What you are asked to do
Copy out the lines below verbatim, starting with the line that contains "You are a GUI" and going on through the line that contains "coord(102,362)", both included. Leave the pictures out of your answer.

Dataset entries
==========

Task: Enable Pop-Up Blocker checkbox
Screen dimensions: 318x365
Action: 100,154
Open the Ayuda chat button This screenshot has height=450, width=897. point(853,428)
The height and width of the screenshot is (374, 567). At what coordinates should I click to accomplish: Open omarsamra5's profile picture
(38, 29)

==========

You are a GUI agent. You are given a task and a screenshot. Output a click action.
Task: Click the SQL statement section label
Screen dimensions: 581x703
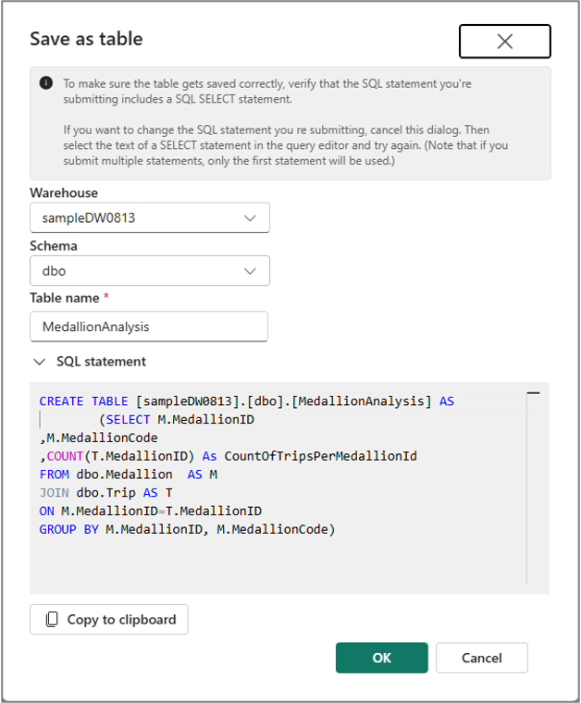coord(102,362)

==========

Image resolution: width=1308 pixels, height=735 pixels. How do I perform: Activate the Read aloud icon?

==========

Exercise solution
You are a GUI agent. You are given a task and a screenshot. Output a click action.
Task: Click the SQL statement section label
Screen dimensions: 581x703
coord(102,362)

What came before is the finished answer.